EXERCISE INPUT –
%%
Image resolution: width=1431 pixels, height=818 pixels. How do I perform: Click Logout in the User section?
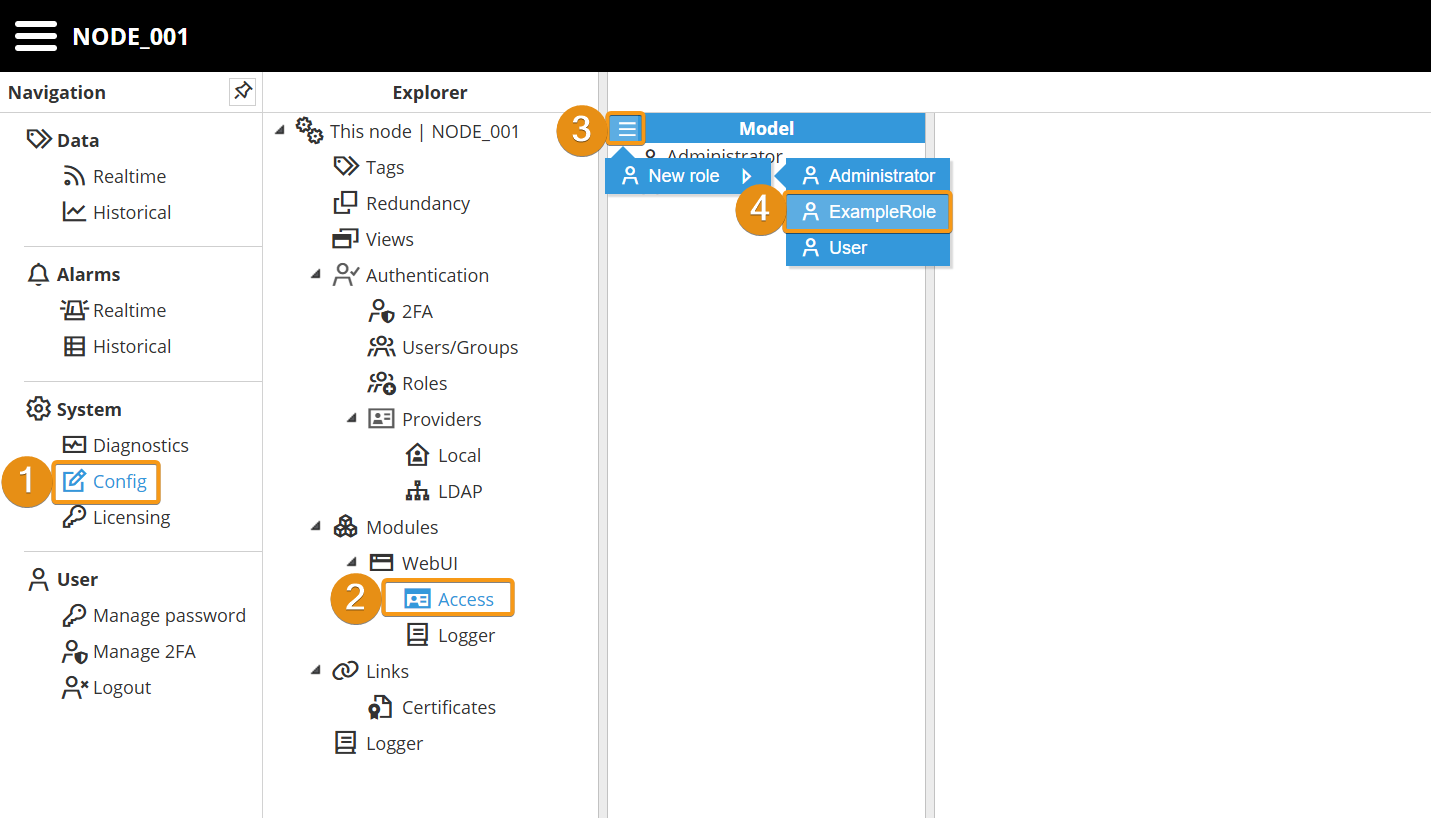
%%
%%
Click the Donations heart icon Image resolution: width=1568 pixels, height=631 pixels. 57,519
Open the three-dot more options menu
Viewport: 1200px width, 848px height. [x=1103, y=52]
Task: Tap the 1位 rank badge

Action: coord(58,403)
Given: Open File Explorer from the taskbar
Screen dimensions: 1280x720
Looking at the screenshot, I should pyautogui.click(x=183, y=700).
%%
%%
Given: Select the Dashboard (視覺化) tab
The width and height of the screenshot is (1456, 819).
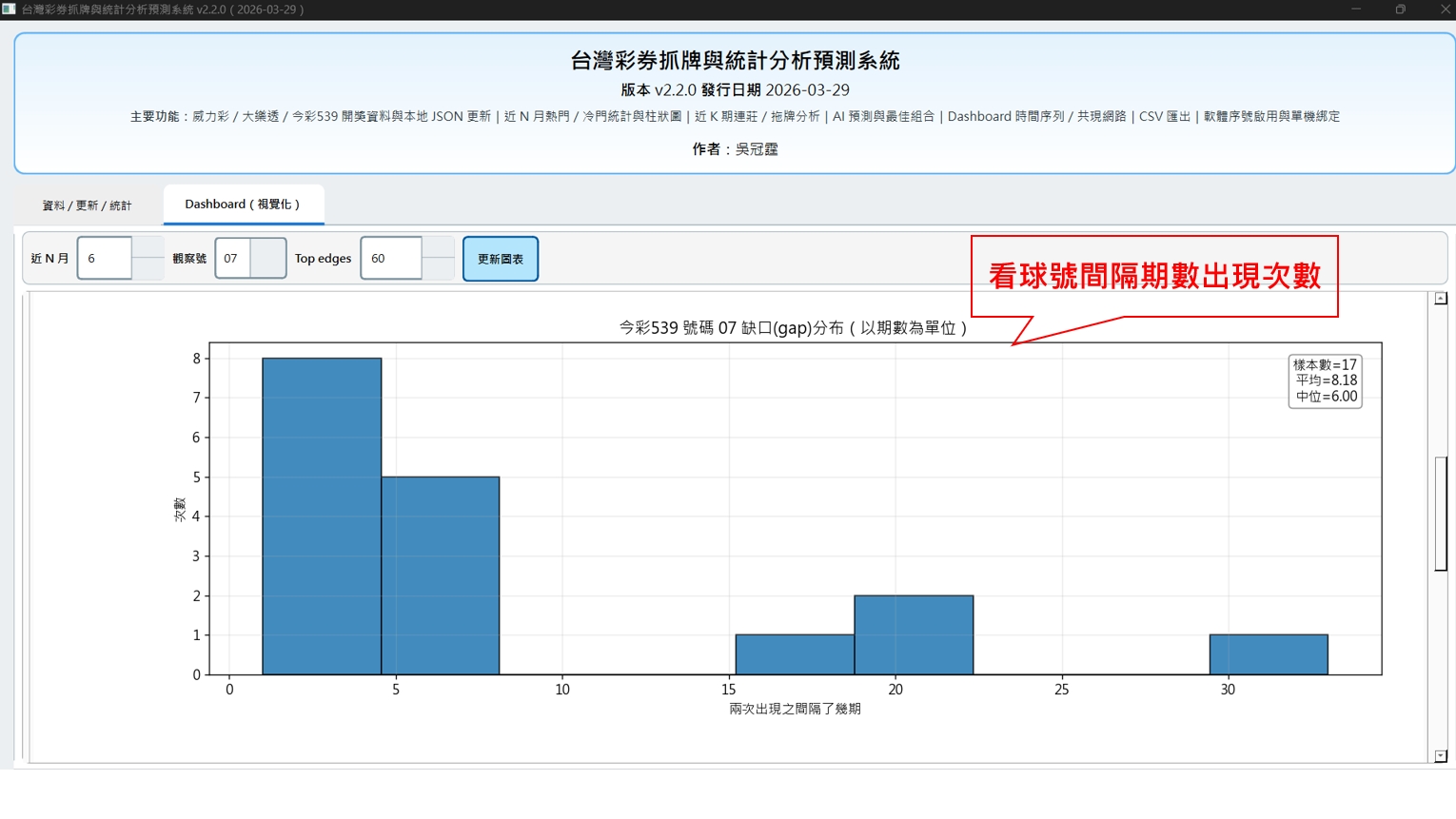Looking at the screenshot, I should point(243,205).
%%
Which lines above contain the word "Image"? Show each of them.

Image resolution: width=1431 pixels, height=818 pixels. How do I perform: Click Logout in the User section?
Click the Donations heart icon Image resolution: width=1568 pixels, height=631 pixels. 57,519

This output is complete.